Kotar, the undrafted free agent, walked away from the NFL as the Giants 4th all-time leading rusher with 3,380 yards, 1,022 yards receiving, and another 939 yards in punt and kickoff returns.
He eagerly embraced the opportunity to spend more time with his young family. Shortly after retiring, however, headaches began. It started after he was kicked in the head in a pool during the summer. He told the Giants about it and they offered to fly him back for tests. The first test showed nothing, then a CAT scan was done, and doctors found a tumor the size of a golf ball on the right side of his head.
An eight-hour operation determined that the tumor was malignant, and Kotar began radiation therapy right away. He was determined to beat cancer, and he gave it the fight of his life.
“Shock and sadness, that’s what I felt when I heard about Doug,” says Martin. “This isn’t supposed to happen to young people, especially tough football players. To see an athlete like him ravished by cancer. It was tough and somber.”
“Doug really wanted to be there for his kids,” says Donna. “Doug, Jr. was 9 and Christie was 6 when he was first diagnosed. It wasn’t supposed to happen like this.”
Many Giants players came to the rescue. Cards and well-wishes flooded his hospital room. Three Giants who had the most impact were Carson, Wellington Mara, and Kotar’s coach, Ray Perkins.
“Doug was a teammate of mine, and that is a special bond,” says Carson. “I would do anything for my teammates.”
The Giants had an exhibition game with the Steelers, and Carson coordinated a bus trip to the hospital before the game so the whole team could see Kotar.
“Harry Carson was so good to us,” says Donna, “and so was Wellington Mara. If there was anything we needed, special shoes for therapy, or whatever, Mr. Mara made sure we got them.”
Coach Perkins convinced the Steelers film crew to videotape Doug, Jr.’s youth football games, so Doug could watch them. Of course, he wore #44. It meant the world to Kotar to see his son play.
When Kotar passed away a college fund for his children was established by the Giants.
“Wellington Mara used to say, no Giants retired. They were either active or inactive. And that was Doug,” says Carson, who still exchanges Christmas cards with Kotar’s family. “To the Giants he was never retired, just inactive. It makes me proud to be part of an organization like this.”
“When they say, ‘Only the good die young,’ that was Doug,” says Martin. “They never made a movie about Doug like they did with Brian Piccolo in Brian’s Song. But, I think they had the same kind of heart and desire. I always think of Doug whenever Brian’s Song comes on.”

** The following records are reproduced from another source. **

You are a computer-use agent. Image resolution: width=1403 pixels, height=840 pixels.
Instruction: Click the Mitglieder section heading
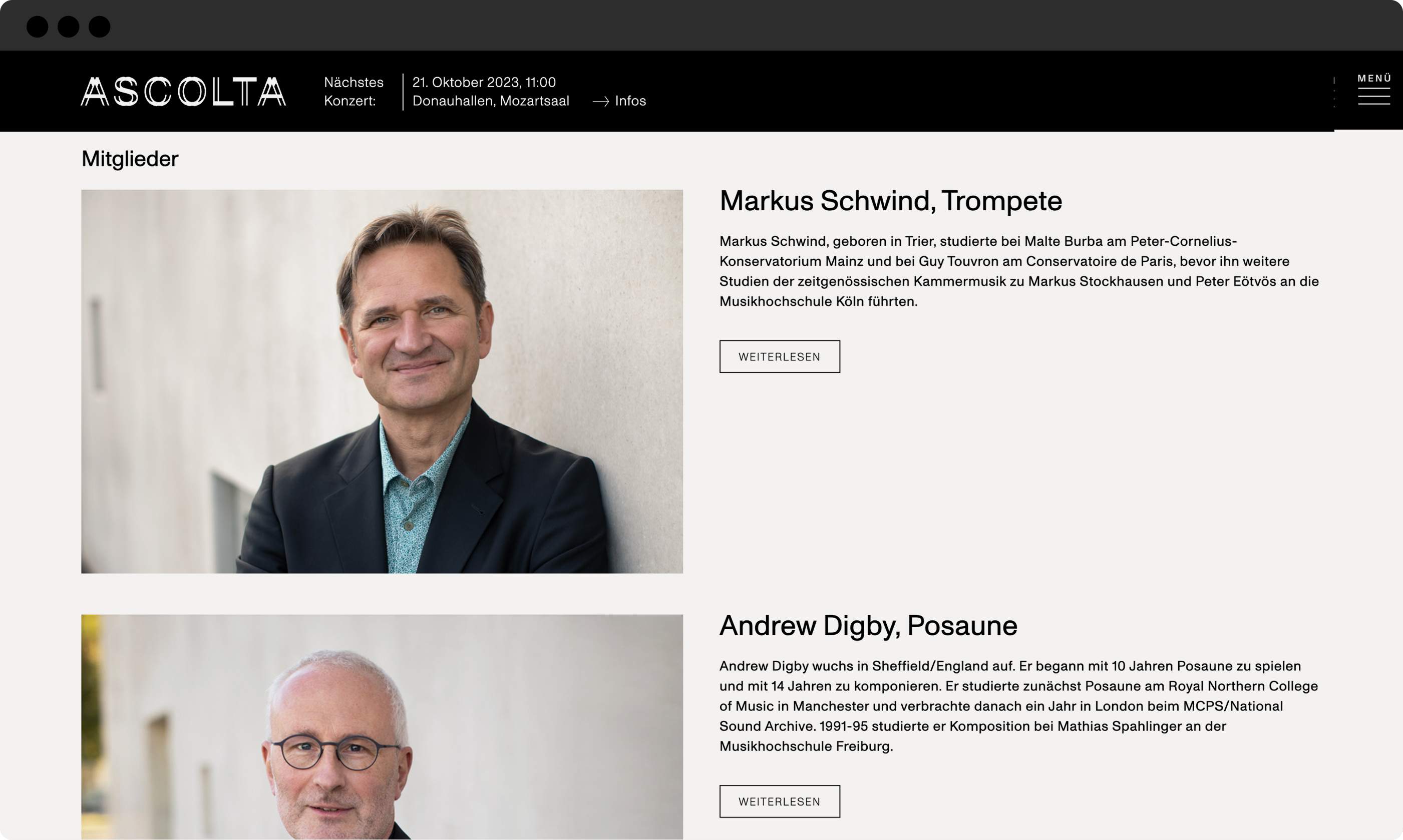(x=130, y=159)
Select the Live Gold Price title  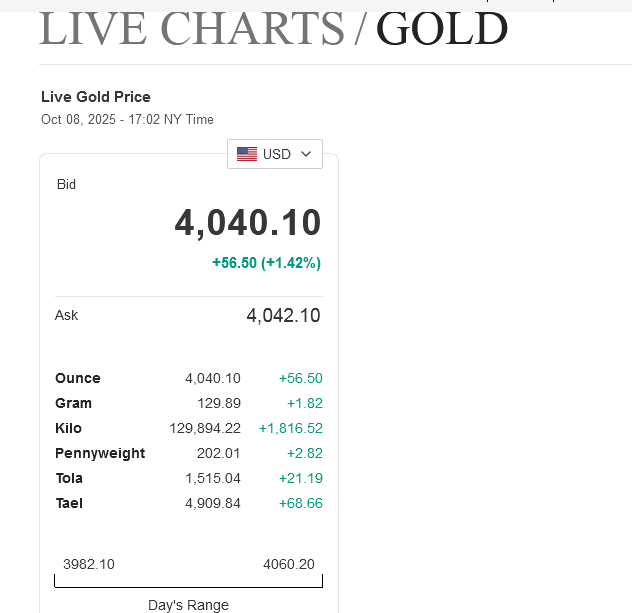pos(96,97)
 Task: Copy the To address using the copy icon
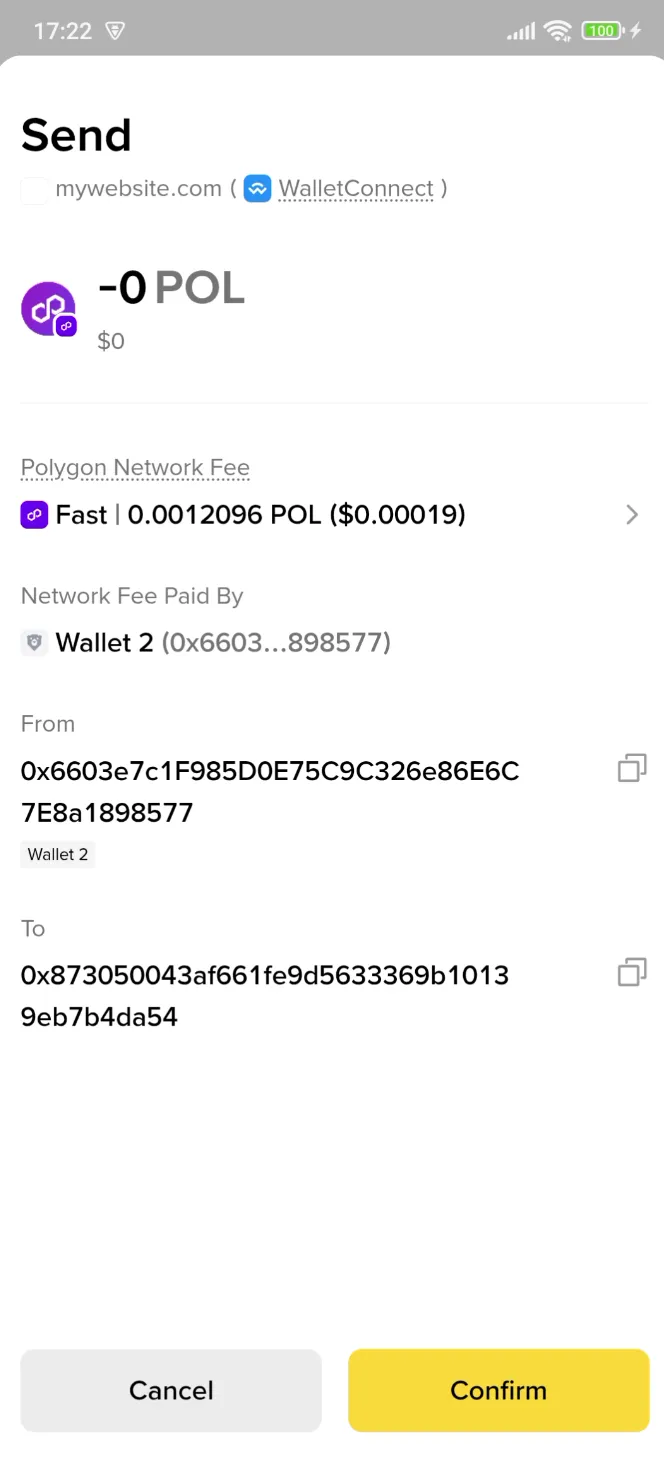631,971
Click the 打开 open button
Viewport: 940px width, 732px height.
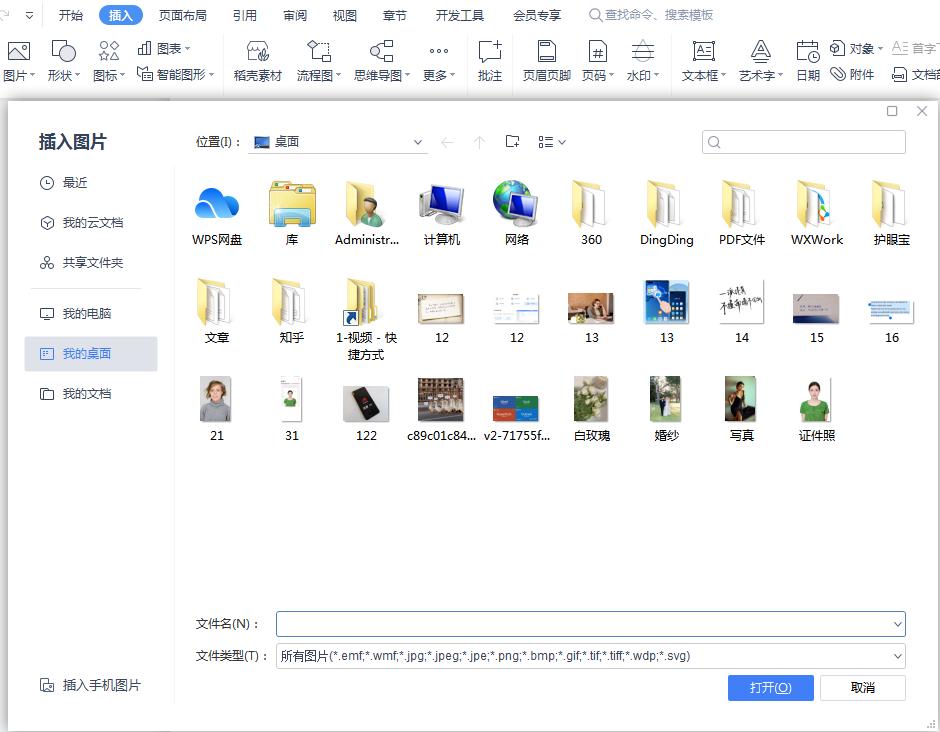770,688
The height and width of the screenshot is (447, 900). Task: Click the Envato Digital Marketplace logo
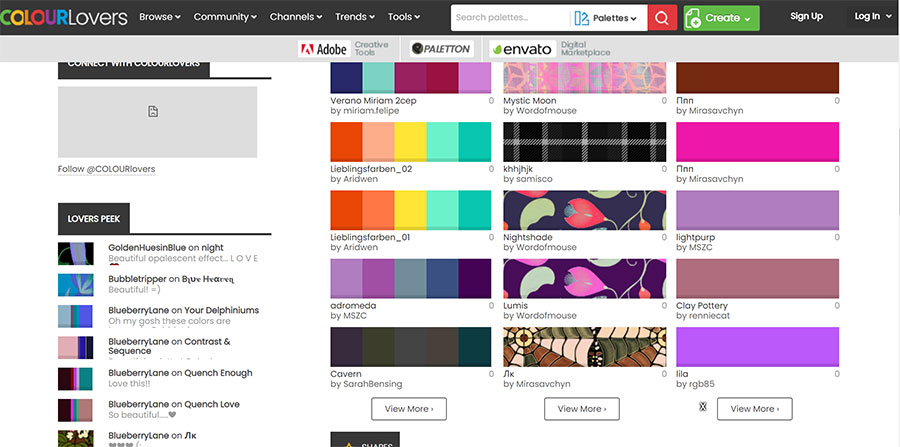click(x=550, y=49)
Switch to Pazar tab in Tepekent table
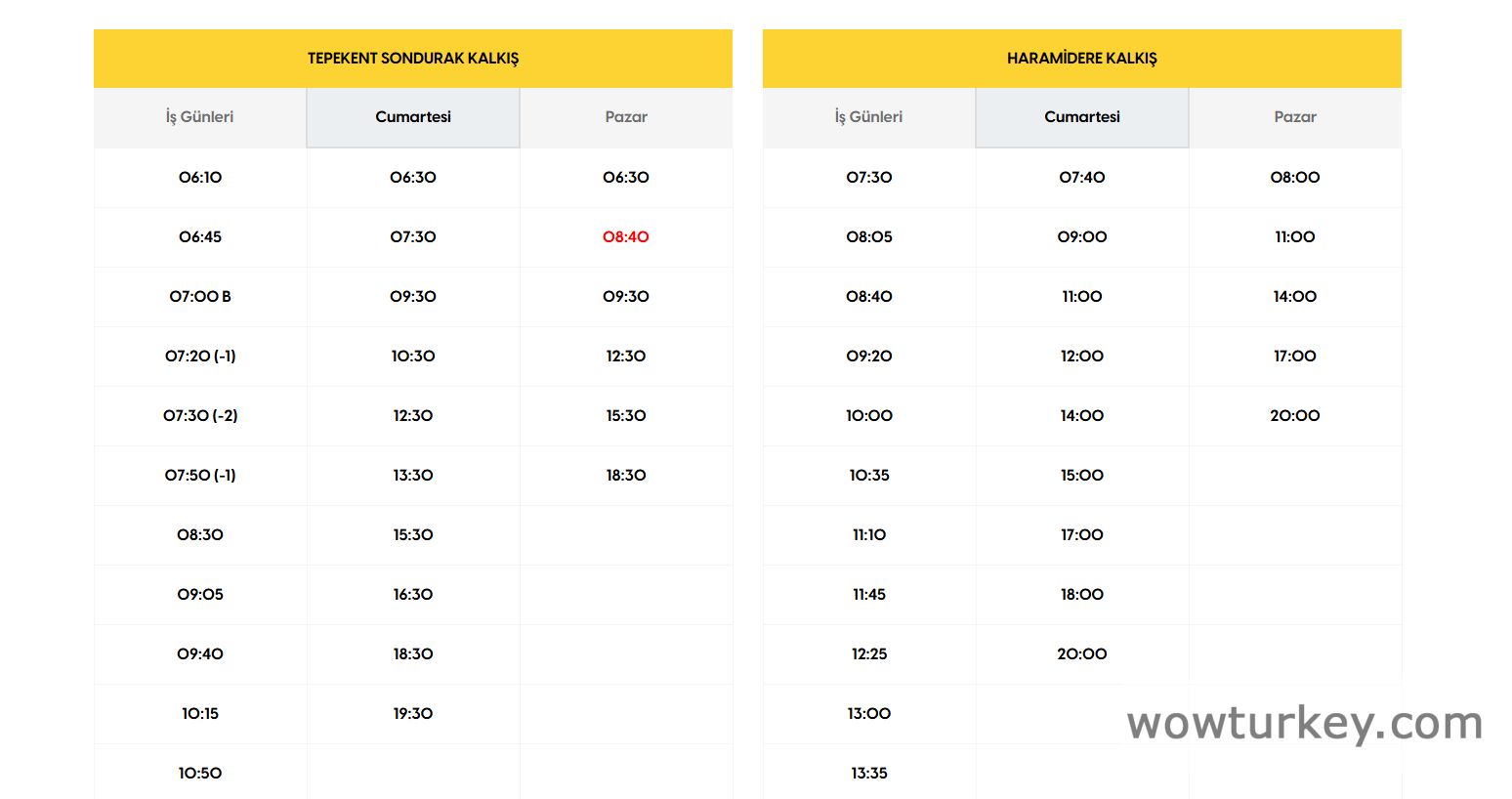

There are many ways to remember people. Donna says that her family continues to keep her husband’s memory alive.
“There are 7 football cards out there with Doug on it,” says Donna, who never remarried. “Doug, Jr. is now 35 and Christie is 32, and we have four grandchildren who are all athletic. They always want to wear Doug’s number 44 or 22, the number he wore in high school and college.
“People ask me what I miss about Doug and I have to say every thing. But, people still remember him and that makes me happy.”
Kotar’s memory lives on in his children and grandchildren, especially in Doug III, who is 10, and recently went with his dad to a Steelers game wearing his grandfather’s #44 Giants jersey.
According to Donna, a Steelers fan asked him why he would dare wear such a jersey in Steelers country. “Little Dougie told him, ‘It was my Grand pap’s number with the Giants.’ He came home all excited saying, ‘This man remembered Grand Pap!’”
And it’s not just family and acquaintances that remember Kotar. Just a few weeks ago, Kotar was forever immortalized with induction into the Pennsylvania Sports Hall of Fame. The Kotar clan was there, along with dozens of people from the Canonsburg community, to continue to keep Kokomoe’s inspiring memory alive.